Repeat the data below exactly. Include each line.

[Stored items]
++++++++++++++++++++

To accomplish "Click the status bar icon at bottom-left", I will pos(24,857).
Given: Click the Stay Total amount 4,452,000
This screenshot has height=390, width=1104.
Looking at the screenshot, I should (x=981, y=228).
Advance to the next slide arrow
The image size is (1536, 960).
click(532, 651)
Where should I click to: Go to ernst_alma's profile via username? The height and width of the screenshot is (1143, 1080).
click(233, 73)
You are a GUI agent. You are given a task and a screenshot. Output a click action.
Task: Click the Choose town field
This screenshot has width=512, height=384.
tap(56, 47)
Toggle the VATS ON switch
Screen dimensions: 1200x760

++++++++++++++++++++

THE COMPLETED TASK:
To accomplish "Click the status bar icon at bottom-left", I will pos(24,857).
Given: Click the Stay Total amount 4,452,000
This screenshot has height=390, width=1104.
Looking at the screenshot, I should (x=981, y=228).
Advance to the next slide arrow
The image size is (1536, 960).
click(532, 651)
Where should I click to: Go to ernst_alma's profile via username? The height and width of the screenshot is (1143, 1080).
click(233, 73)
You are a GUI agent. You are given a task and a screenshot. Output a click action.
Task: Click the Choose town field
This screenshot has width=512, height=384.
tap(56, 47)
Toggle the VATS ON switch
Screen dimensions: 1200x760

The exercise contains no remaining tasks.